On the Collins property there were fewer trees per acre, and less white fir, a tree susceptible to Indian paint fungus. The fungus attacks white fir and results in sections of the tree becoming unusable for lumber due to rot caused by the fungal infection.

Harlan pointed out several white firs on the Forest Service land that had one or more conks — the fruiting body of the fungus. In several minutes of searching only one white fir on the Collins property could be found with evidence of the infection.

“We took all that out 25 years ago,” Harlan said. “We wanted to keep the property healthy for future logging potential. You really can’t tell we were here.”

That is the eventual goal with the areas that were salvage logged in July.

Harlan pointed out several small white stumps located next to each other that showed the trees were afflicted by another fungus that causes root rot. Cutting those trees reduces the chance that the fungus will spread to nearby trees.

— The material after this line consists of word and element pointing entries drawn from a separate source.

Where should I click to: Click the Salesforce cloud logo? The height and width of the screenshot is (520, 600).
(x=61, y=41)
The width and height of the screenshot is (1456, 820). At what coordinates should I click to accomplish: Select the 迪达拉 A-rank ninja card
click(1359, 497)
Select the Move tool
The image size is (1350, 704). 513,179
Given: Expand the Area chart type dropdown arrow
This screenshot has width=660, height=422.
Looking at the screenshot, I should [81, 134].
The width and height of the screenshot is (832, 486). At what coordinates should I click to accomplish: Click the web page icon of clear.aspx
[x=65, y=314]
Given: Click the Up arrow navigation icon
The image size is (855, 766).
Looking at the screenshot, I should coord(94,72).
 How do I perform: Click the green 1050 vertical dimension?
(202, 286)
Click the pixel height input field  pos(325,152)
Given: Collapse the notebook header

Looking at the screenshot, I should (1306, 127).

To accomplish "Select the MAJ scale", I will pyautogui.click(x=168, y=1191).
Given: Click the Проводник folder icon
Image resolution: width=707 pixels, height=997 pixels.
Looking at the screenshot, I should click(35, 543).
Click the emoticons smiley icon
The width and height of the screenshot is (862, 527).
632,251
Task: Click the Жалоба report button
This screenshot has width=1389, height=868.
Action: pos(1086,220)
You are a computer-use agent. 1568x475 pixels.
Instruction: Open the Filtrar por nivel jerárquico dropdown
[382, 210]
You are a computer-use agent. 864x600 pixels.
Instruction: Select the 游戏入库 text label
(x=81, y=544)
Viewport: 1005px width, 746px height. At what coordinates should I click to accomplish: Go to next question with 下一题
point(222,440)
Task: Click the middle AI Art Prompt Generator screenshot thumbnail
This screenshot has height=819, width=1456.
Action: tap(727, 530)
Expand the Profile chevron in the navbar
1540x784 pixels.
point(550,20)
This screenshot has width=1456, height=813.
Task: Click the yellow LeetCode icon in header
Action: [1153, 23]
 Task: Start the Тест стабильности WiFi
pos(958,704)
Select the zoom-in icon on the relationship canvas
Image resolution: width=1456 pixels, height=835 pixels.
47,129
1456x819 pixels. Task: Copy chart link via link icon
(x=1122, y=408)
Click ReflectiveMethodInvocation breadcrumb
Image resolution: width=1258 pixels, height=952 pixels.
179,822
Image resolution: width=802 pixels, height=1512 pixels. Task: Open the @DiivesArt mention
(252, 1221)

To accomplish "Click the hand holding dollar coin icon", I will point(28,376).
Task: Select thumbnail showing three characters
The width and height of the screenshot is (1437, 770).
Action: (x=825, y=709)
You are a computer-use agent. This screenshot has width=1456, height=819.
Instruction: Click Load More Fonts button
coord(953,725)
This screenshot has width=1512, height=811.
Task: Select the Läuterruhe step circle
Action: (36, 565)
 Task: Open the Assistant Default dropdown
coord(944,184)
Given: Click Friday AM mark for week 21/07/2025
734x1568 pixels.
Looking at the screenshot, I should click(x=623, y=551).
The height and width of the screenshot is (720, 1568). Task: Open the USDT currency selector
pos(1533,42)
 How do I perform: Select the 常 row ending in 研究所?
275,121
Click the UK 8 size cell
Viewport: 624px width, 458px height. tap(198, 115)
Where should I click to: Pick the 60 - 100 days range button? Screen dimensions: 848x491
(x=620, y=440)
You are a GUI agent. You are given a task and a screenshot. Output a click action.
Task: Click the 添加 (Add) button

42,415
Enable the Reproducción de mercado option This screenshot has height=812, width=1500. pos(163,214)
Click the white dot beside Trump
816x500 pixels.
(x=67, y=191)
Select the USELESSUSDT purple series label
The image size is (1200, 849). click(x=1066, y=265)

Getting rid of the white fir also has other purposes.

“It allows Douglas fir, (ponderosa) pine and larch to come in,” he said.

Those species provide a more marketable lumber with the latter two also being more resistant to fire compared to white fir.

Harlan pointed out various mature larch trees that could have been harvested but were left to seed the area.

In the areas that had been recently logged, Harlan used several stumps and slabs of wood to show how the forest’s health had improved since the 1991 harvest.

The proof was in a picture painted by growth rings exposed to the surface of the stumps.

Each ring indicates a year of growth. Those larger in width indicate a year of better growth. Counting back 25 rings (years) on most of the examples he pointed out, it was apparent that thinning the forest and opening it up resulted in up to a four- or five-fold increase in yearly growth.

“When you open up the forest, the trees left really take off,” Harlan said.

Harlan pointed out a larch estimated at about 200 years old. He had made sure it did not get harvested 25 years ago or in July when the area was salvage-logged.

The 200-year-old larch was in the path of a backfire lit during the 2015 Eagle fire. Firefighters had cleared the area around the old tree to keep it from catching on fire, but it still did. Fortunately they extinguished the flames, leaving the tree with a small burn scar at its base.

“If that (tree) could talk it could tell some stories,” Harlan said.